*Auszuführende Aufgaben:*
- A) Woraus wird laut dem Text über das Ätzen der Platte die trocknende Schwärze bereitet?
- B) Setze den Text über das Ätzen der Platte bitte im Anschluss an seinen letzten Satz fort.

*Vorliegender Auszug:*
================
Anstatt die Platte mit kochendem Aezkali in der Schale zu behandeln, kann man sie
auch auf das Gestell legen, mit der Auflösung bedeken und mittelst einer
Weingeistlampe erhizen, bis das Kali in den sogenannten wässerigen Fluß kommt. Dadurch
wird das Korn feiner, aber die weißen Stellen sind dann auch leichter
angreifbar.
Lezte Operation behufs der Aezung. – Dieselbe
erfordert einige der erwähnten Reagentien und
1) eine troknende Schwärze, welche man aus Leinöhl, das mit Bleiglätte hinreichend
gekocht wurde und calcinirtem Lampenschwarz bereitet;
2) einen galvanoplastischen Apparat und einige Auflösungen zum Vergolden und
Verkupfern der Platte.
Verfahren. – Die Platte muß nach Art der
Kupferdruker geschwärzt werden und zwar müssen dabei die weißen Stellen vollkommener
als gewöhnlich abgewischt werden; dann bringt man sie in einen geheizten Raum bis
die Schwärze gut ausgetroknet ist, wozu nach der Beschaffenheit des angewandten
Oehls mehr oder weniger Zeit erforderlich ist. Das Austroknen des Oehls läßt sich
dadurch beschleunigen, daß man die Platte auf dem Gestell mittelst der Lampe erhizt,
aber das langsame Verfahren ist besser und sicherer.
================
*Bereitgestelltes Material:*

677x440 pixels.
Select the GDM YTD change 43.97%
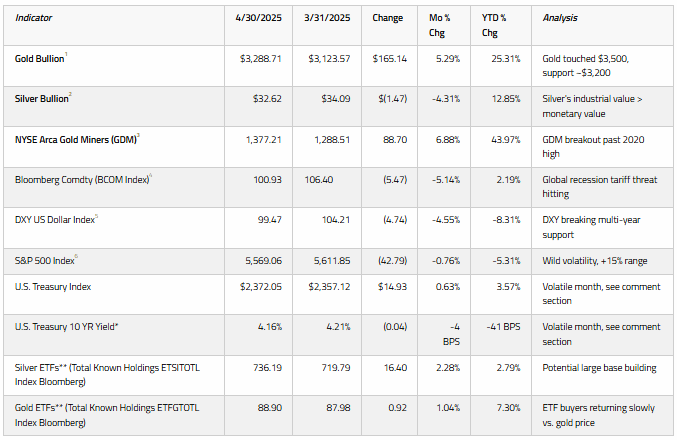click(506, 140)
================
*Antworten zu Aufgaben:*
- A) Aus Leinöhl, das mit Bleiglätte hinreichend gekocht wurde, und calcinirtem Lampenschwarz.

- B)
Wenn die Schwärze gut ausgetroknet ist, reinigt man die weißen Stellen wieder durch
Poliren der Platte mit Baumwolle und Bimsstein; man kann dazu ein Bällchen aus
Baumwolle, welches mit einem dünnen Kautschukblatt oder Fell überzogen ist, benuzen.
Nach dem Poliren ist die Platte zur galvanischen Vergoldung der weißen Stellen
geeignet.
Vergolden. – Es geschieht nach dem gewöhnlichen
galvanoplastischen Verfahren. Die einzige unumgängliche Bedingung besteht darin, daß
die erzeugte Vergoldung durch schwache Säuren nicht angreifbar seyn darf; eine zu
diesem Zwek geeignete Auflösung bereitet man aus 10 Gewichtstheilen eisenblausaurem
Kali, 1 Gewichtstheil Chlorgold und 1000 Gewichtstheilen Wasser, welche mit einer
galvanischen Batterie angewandt wird. Während des Vergoldens muß die Platte in
verschiedene Lagen gedreht werden, um die Goldablagerung zu reguliren. In einigen
Fällen läßt sich eine vollkommenere Vergoldung dadurch erzielen, daß man die Platte
mit einer dünnen Schicht Queksilber überzieht, ehe man sie in die Goldauflösung
legt.
Nachdem die Platte vergoldet ist, muß man sie auf die oben bei der Aezung (S. 462)
beschriebene Weise mit dem kochenden concentrirten Aezkali behandeln, um sie von dem
eingetrokneten Oehl vollständig zu reinigen. Die Platte wird dann gewaschen,
getroknet und wenn das
angewandte Oehl mit Lampenschwarz verdikt war, ihre Oberfläche mit Brodkrume
gerieben, um die zurükbleibende Schwärze zu beseitigen. Da nun die weißen Stellen
durch einen unangreifbaren Ueberzug geschüzt, die schwarzen Stellen aber bloß und
rein sind, so kann die Platte nach dem Verfahren der Kupferstecher mit Scheidewasser
geäzt werden. Diese Operation muß auf dem Gestell vorgenommen werden und nicht durch
Eintauchen der Platte in die Flüssigkeit.
Vor dieser lezten Aezung kann man, wenn die vorbereitende Aezung nicht gut gelungen
ist und die Platte noch nicht das hinreichende Korn hat, ihr lezteres nach dem
bekannten Verfahren der Kupferstecher ertheilen.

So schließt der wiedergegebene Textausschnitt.